INSTRUCTIONS TO FOLLOW:
Lay out the lines as a Markdown table with the columns Number and Record line, starting with the line that contains "Given: Click the Defaulter box label" and going on through the line that contains "Action: click(264, 5)", leaving out blank lines.
BEGIN RECORDS TO PROCESS
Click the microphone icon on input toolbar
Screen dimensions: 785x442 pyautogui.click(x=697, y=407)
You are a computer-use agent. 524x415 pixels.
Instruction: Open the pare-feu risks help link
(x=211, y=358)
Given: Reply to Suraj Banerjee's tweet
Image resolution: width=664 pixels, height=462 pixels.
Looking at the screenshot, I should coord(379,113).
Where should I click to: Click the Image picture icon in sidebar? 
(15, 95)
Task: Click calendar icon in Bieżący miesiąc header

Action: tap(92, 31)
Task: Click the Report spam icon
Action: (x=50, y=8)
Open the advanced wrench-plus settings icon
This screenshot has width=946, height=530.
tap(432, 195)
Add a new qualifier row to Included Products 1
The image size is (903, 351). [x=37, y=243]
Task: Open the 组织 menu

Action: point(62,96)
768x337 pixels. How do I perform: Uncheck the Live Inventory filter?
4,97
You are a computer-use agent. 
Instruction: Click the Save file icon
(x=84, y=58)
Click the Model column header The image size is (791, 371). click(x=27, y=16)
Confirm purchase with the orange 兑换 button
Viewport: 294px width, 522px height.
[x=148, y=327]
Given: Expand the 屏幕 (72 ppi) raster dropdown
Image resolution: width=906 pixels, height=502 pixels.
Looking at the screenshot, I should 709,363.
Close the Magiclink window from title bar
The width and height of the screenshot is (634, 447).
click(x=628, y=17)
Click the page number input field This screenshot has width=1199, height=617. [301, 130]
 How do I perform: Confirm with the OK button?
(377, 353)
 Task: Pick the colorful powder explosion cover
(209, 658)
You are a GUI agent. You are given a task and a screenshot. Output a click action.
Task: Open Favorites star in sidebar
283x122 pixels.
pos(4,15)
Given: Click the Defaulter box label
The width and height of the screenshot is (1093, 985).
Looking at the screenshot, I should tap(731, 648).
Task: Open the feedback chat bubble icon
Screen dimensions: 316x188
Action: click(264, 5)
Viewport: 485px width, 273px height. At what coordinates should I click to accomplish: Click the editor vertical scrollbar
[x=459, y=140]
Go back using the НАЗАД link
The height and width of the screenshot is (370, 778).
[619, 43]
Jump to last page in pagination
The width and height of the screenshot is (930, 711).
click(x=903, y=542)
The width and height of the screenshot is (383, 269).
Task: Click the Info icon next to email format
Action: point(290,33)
END RECORDS TO PROCESS
SOLUTION FOR THIS TASK:
| Number | Record line |
|---|---|
| 1 | Given: Click the Defaulter box label |
| 2 | The width and height of the screenshot is (1093, 985). |
| 3 | Looking at the screenshot, I should tap(731, 648). |
| 4 | Task: Open the feedback chat bubble icon |
| 5 | Screen dimensions: 316x188 |
| 6 | Action: click(264, 5) |